How Fire Sprinkler Systems Operate

Water represents the ideal extinguishing agent for most fires. Fire sprinklers utilize water by direct application onto flames and heat. This action cools the combustion process and prevents ignition of adjacent combustibles.

Sprinkler systems are a series of water pipes which are supplied by a reliable water supply. At selected intervals along these pipes are independent, heat activated valves known as sprinkler heads. It is the sprinkler head which is responsible for water distribution onto the fire. Most sprinkler systems also include an alarm to alert occupants when a fire occurs.

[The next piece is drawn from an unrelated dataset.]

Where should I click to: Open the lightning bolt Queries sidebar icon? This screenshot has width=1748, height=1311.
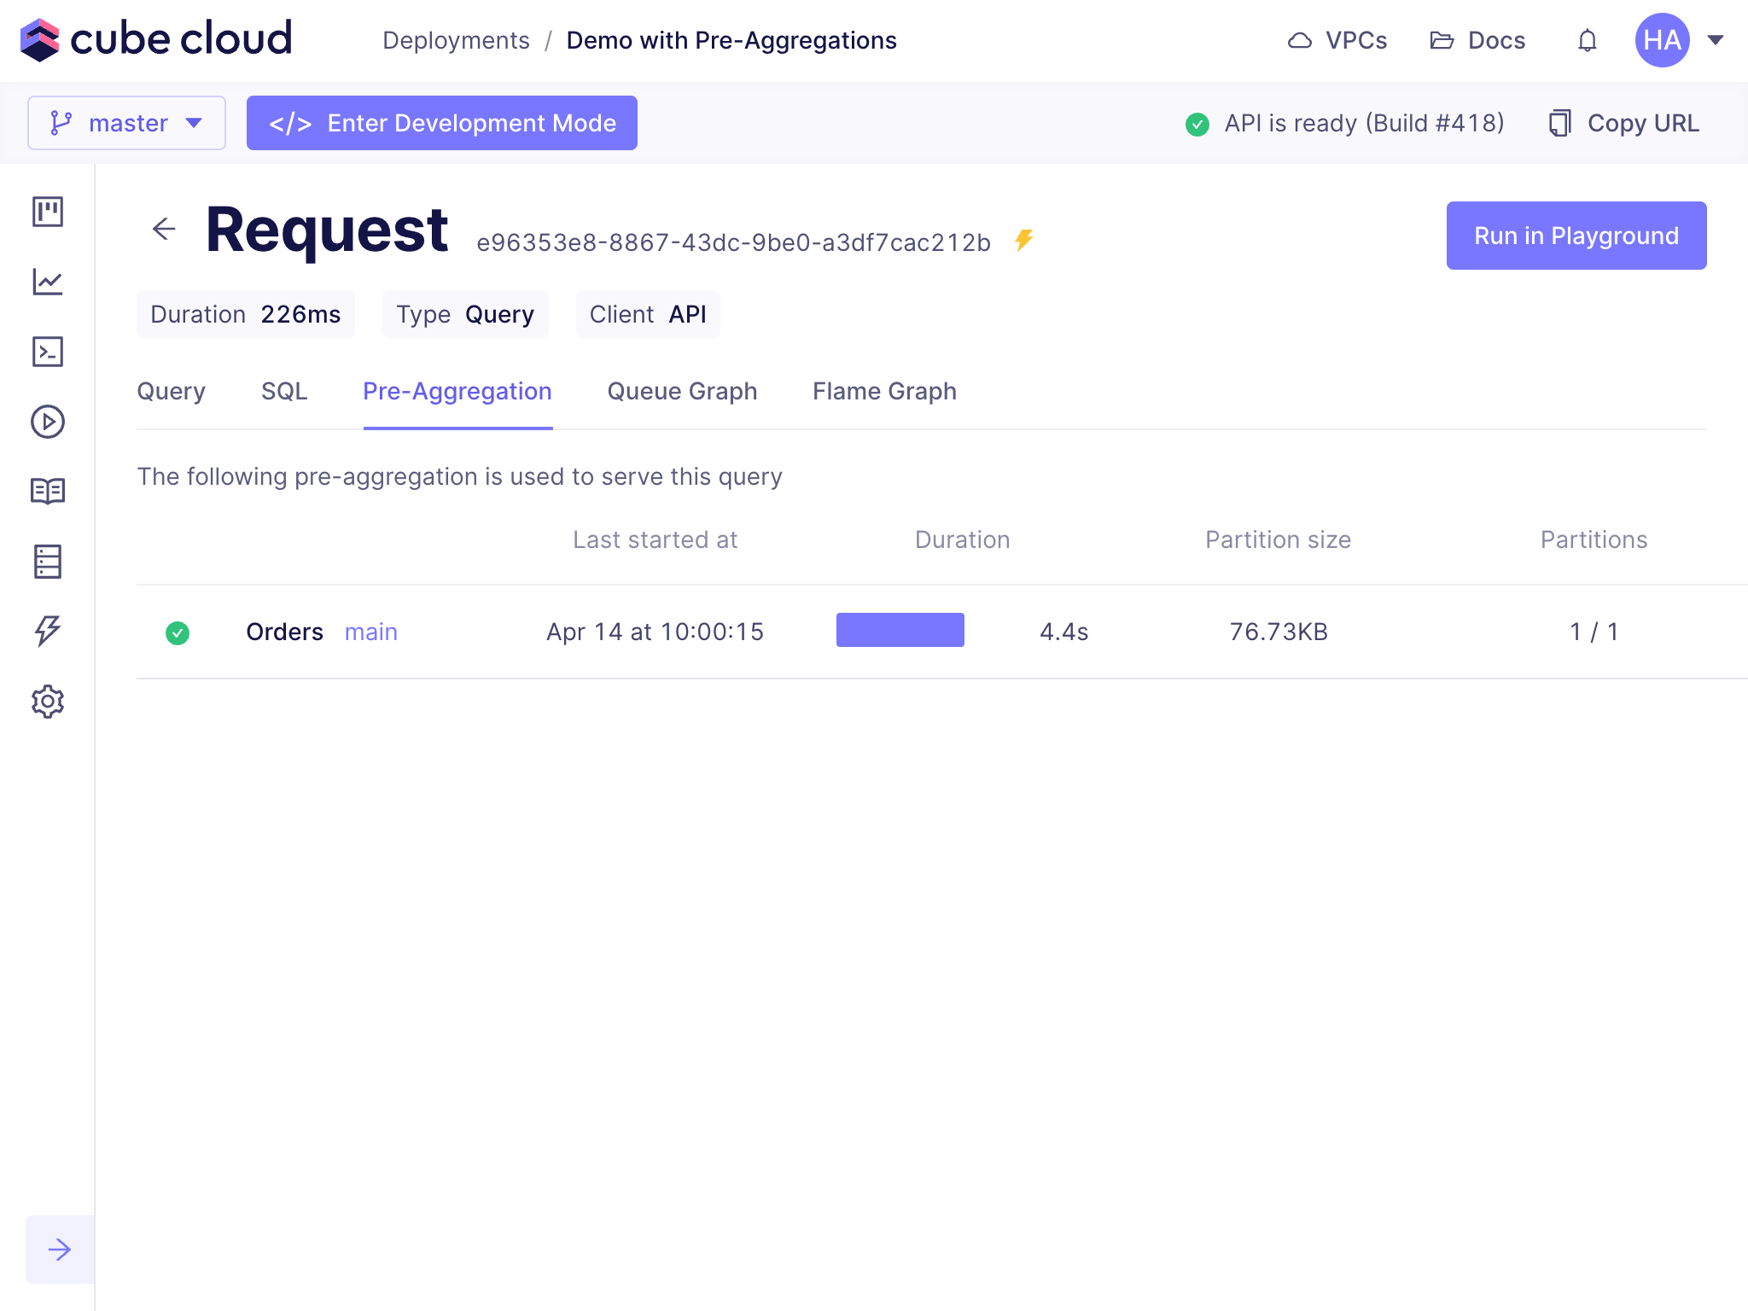click(48, 631)
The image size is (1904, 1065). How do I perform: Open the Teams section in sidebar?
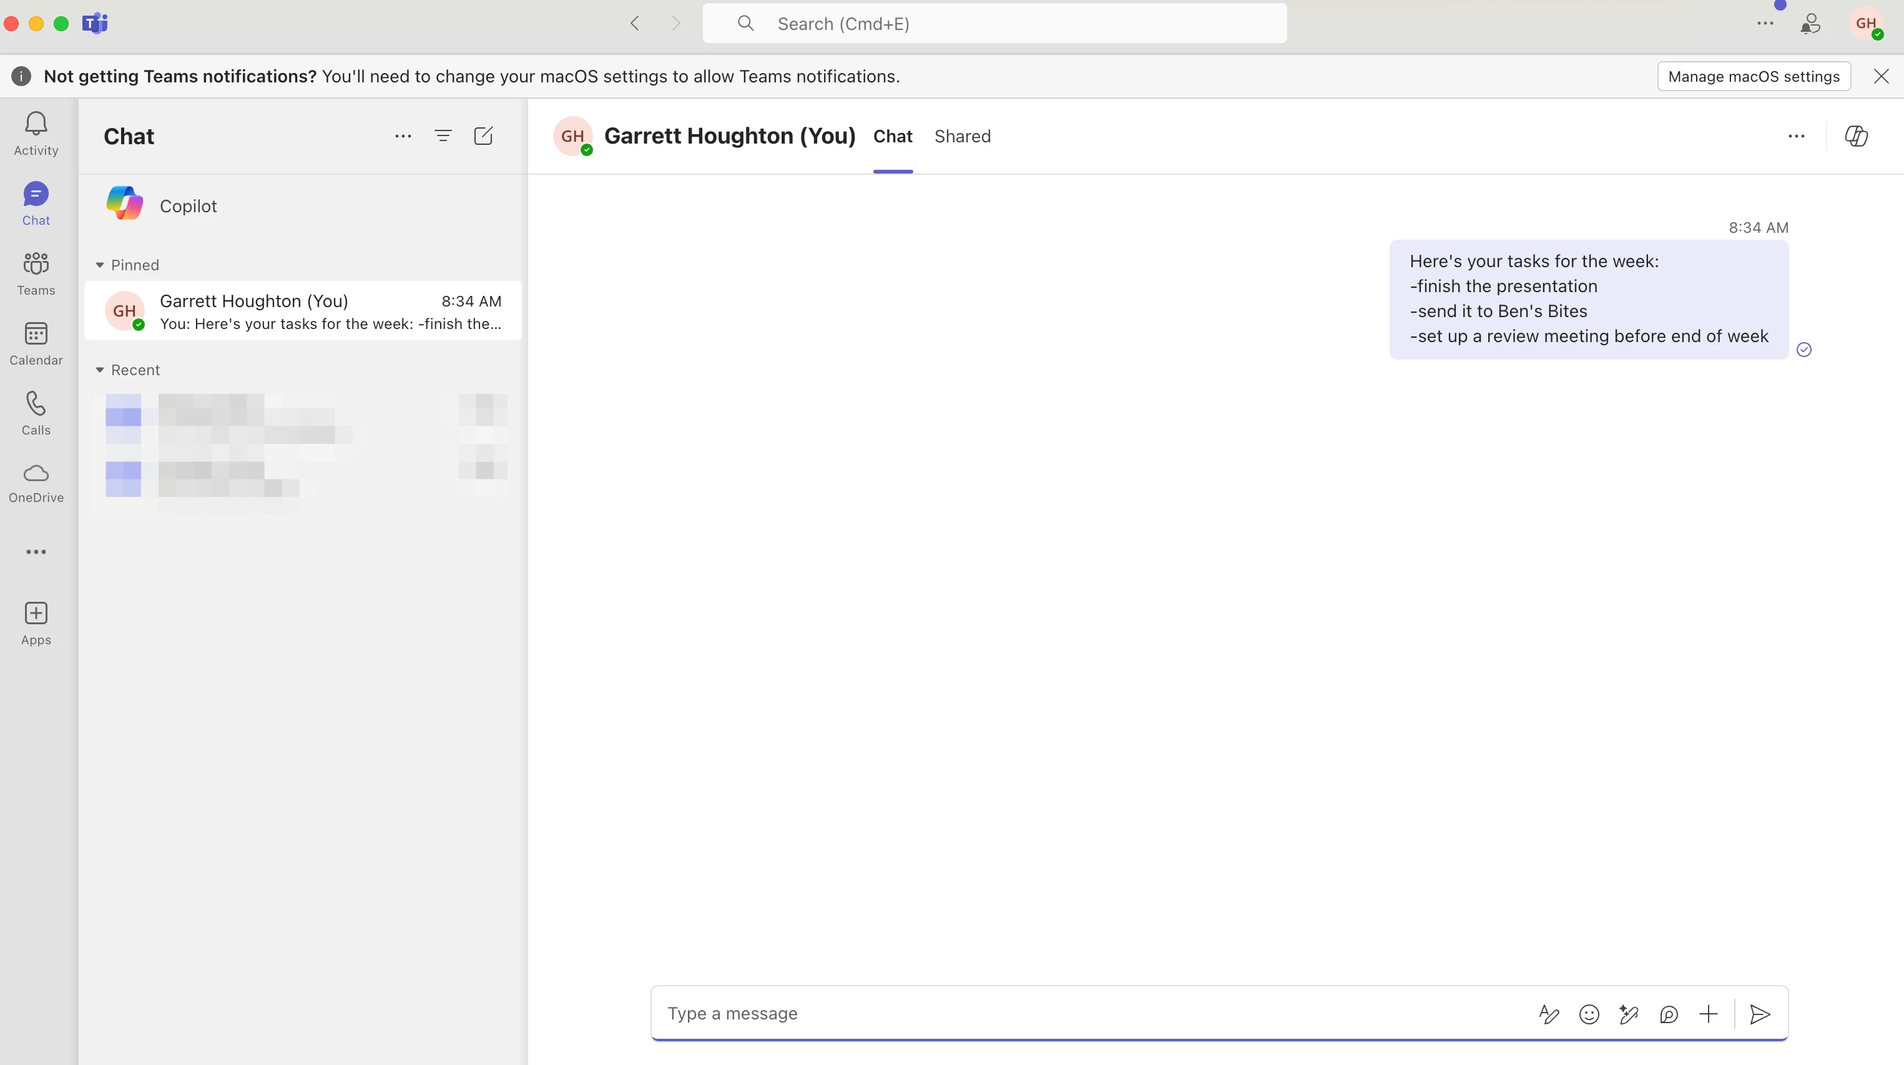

During the incipient fire stage, heat output is relatively low and unable to cause sprinkler operation. As the fire intensity increases, however, the sprinkler’s sensing elements become exposed to elevated temperatures and they begin to deform. Assuming temperatures remain high, as they would during an increasing fire, the element will fatigue after an approximate 30 second to 4 minute period. This will release the sprinkler’s seals allowing water to discharge onto the fire. In most situations less than 2 sprinklers are needed to suppress the fire. In fast growing fire scenarios such as a flammable liquid spill, up to 12 sprinklers may be required for control.

Additional actions may occur when sprinkler activation happens. These include initiation of building and/or fire department alarms, operation of supplemental water supply systems, shutdown of selected electrical and mechanical equipment closing of fire doors and dampers, and suspension of processes.